We wtorek około godziny 12:00 Państwowa Straż Pożarna otrzymała zgłoszenie o rozszczelnieniu butli z gazem, która była zamontowana na wózku widłowym, znajdującym się w hali produkcyjnej przy ulicy Bocznej.
Przed przybyciem zastępów PSP przewietrzono halę poprzez otwarcie bram garażowych, a z miejsca zdarzenia ewakuowano pięciu pracowników hali. Do jednego z nich zostało zadysponowane pogotowie ratunkowe ,gdyż poszkodowany źle się czuł i został zabrany przez ZRM do szpitala. Po przyjeździe zastępów PSP na miejsce zdarzenia stwierdzono, że pozostali pracownicy sami ewakuowali się na zewnątrz (4 osoby), a hala została przewietrzona.

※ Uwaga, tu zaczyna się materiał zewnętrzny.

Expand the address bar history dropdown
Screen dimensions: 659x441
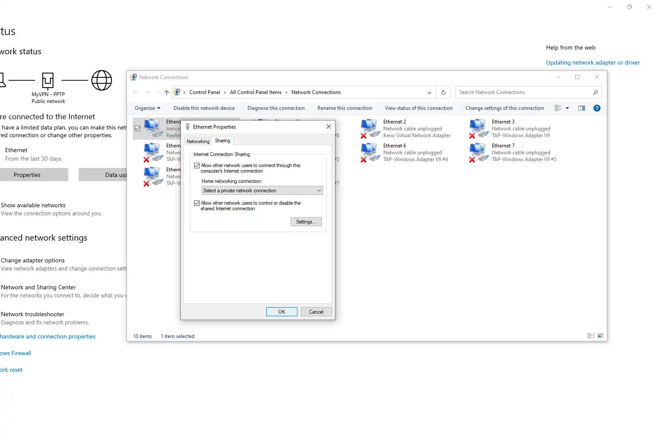(x=429, y=92)
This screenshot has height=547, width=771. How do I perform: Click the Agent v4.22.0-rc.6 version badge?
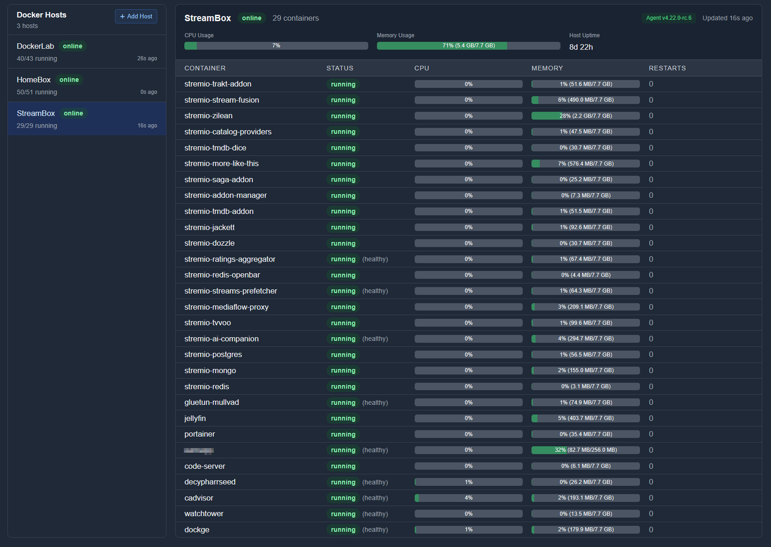(668, 18)
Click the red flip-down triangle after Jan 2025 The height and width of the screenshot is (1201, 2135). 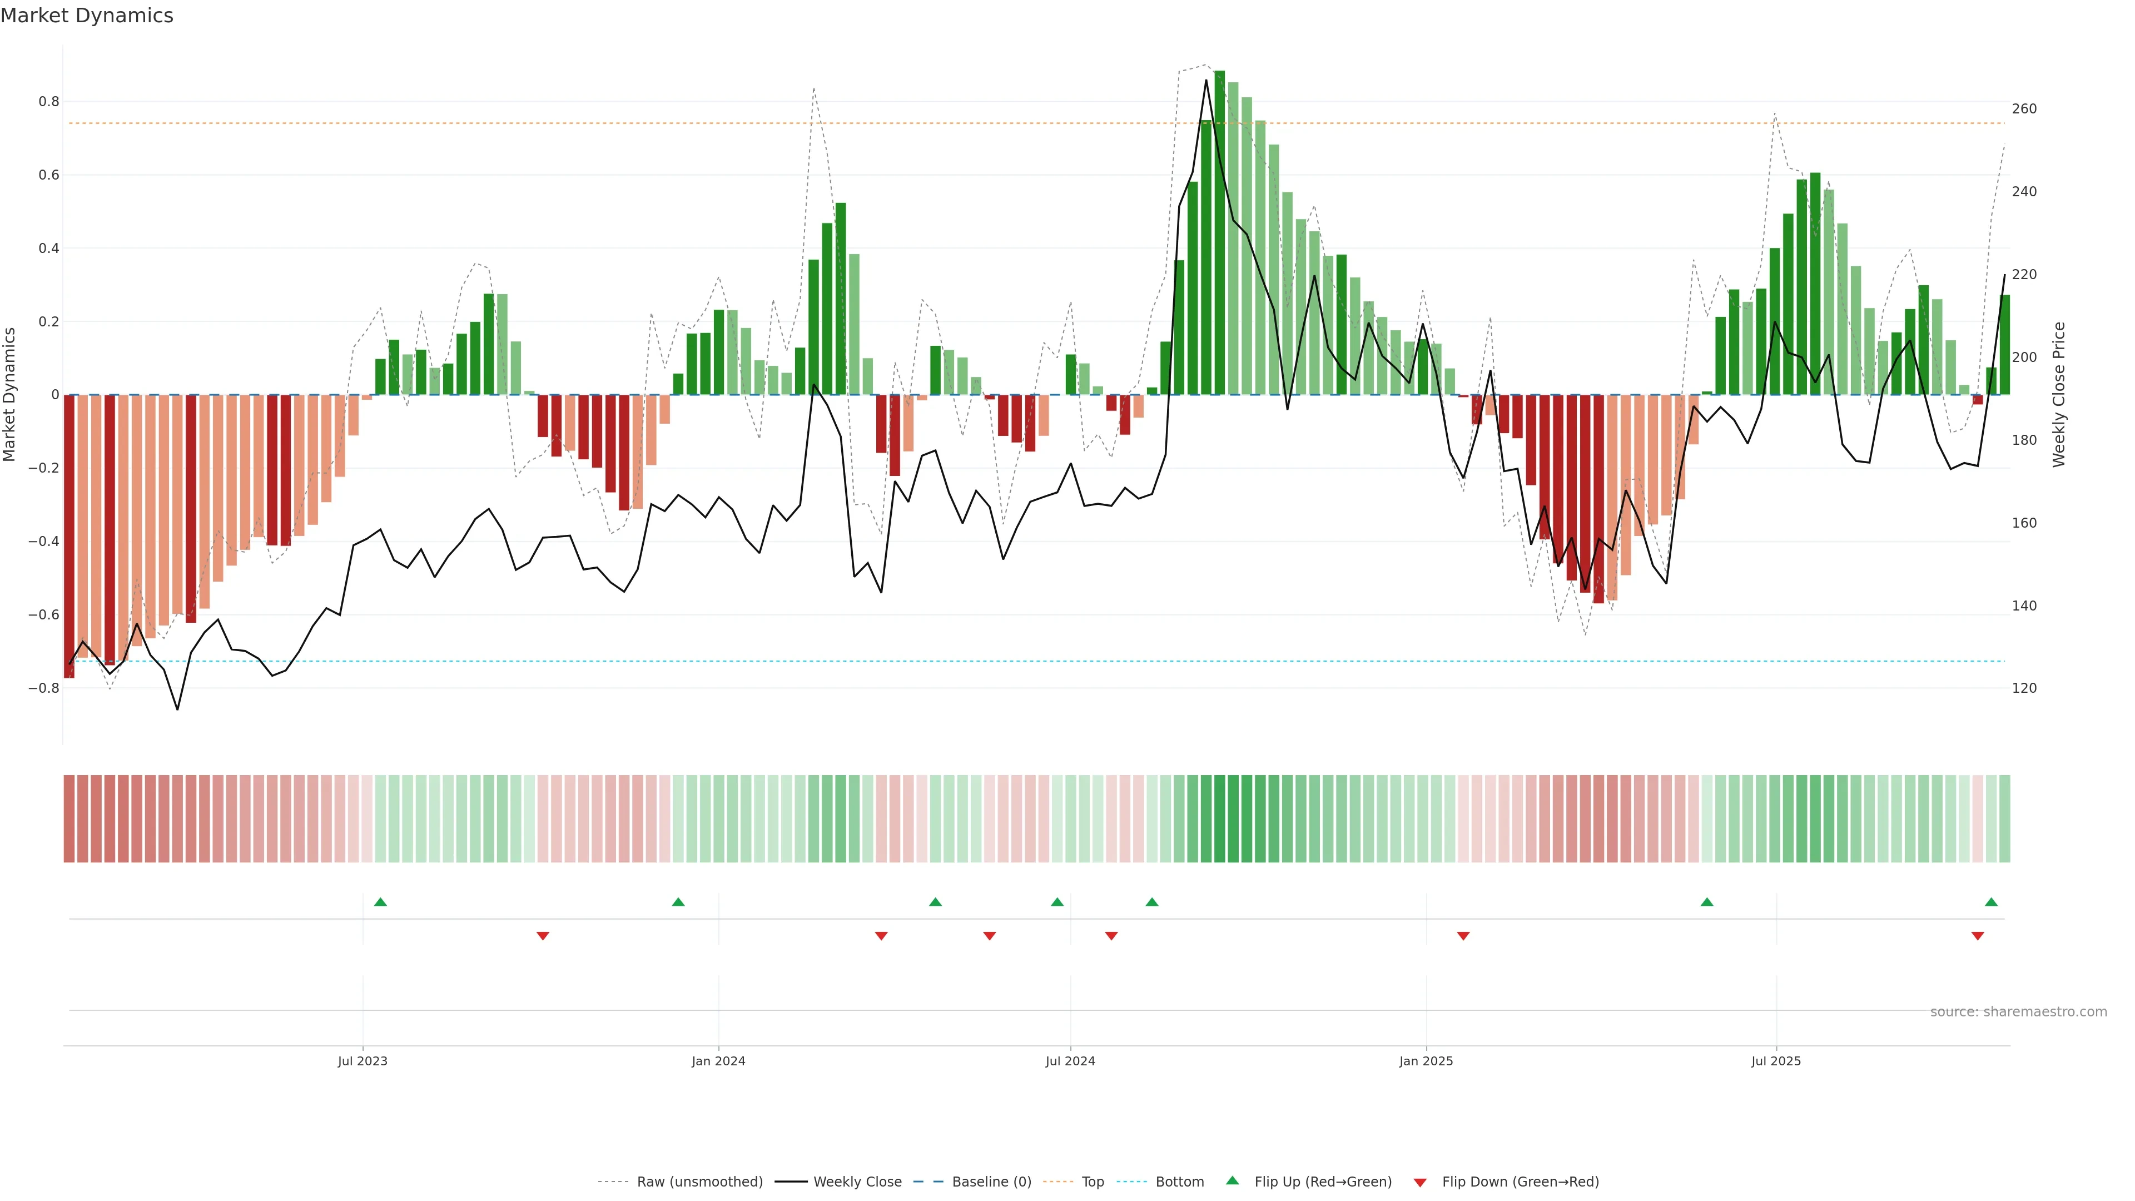1463,936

- Działania zastępów polegały na kontroli atmosfery w hali produkcyjnej detektorem wielogazowym Ventis MX4 oraz detektorem Bacharach leakator 10 na obecność gazów wybuchowych. Oba urządzenia nie wskazały obecności stężeń wybuchowych. Równolegle ratownicy PSP przebadali osoby obecne na miejscu zdarzenia Pulsoksymetrem. U dwóch osób stwierdzono podwyższone wartości karboksyhemoglobiny we krwi - osobom tym udzielono KPP w pomieszczeniach socjalnych zakładu i przekazano ZRM przybyłemu na miejsce, wymagały hospitalizacji. Po szczegółowym rozpoznaniu ustalono, że źródłem zatrucia osób może być wózek widłowy (Yale andalex 40 VX). Wózek odpalono i zbadano atmosferę panującą wokół niego detektorem wielogazowym GMI PS 241. Czujnik CO urządzenia wskazał pomiar ponad skalę (>1000 PPM). Wózek widłowy wyłączono i zakazano jego użytkowania do czasu naprawy przez osobę uprawnioną. Jednocześnie halę ponownie przewietrzono - informuje kpt. Łukasz Cepiel, oficer prasowy Państwowej Straży Pożarnej w Jastrzębiu-Zdroju.
Hala produkcyjna wielkie słowa
Dobrze, że pani prezydent tak o nas dba, że w ogóle nie przyciąga inwestorów z ich halami produkcyjnymi. Bylibyśmy narażeni na znacznie więcej niebezpieczeństw. Możemy spokojnie się przechadzać epickim wybiegiem dla piesków lub wypoczywać po pracy na OWN. Zapędziłem się, przecież u nas nie ma pracy.
KKP ZRM PO PIS ITP ITD Tyle z tego wiem
Dobrze, że nie musimy przeżywać kolejnej traumy z powodu kolejnej tragedii, która nas, nawet ja nie jesteśmy poszkodowani bezpośrednio, dotyka.
Strażacy poruszali się w butach rozmiar 43, przy wzroście 178 cm, to umknęło redaktorowi.
To w Jastrzębiu są jakieś hale produkcyjne?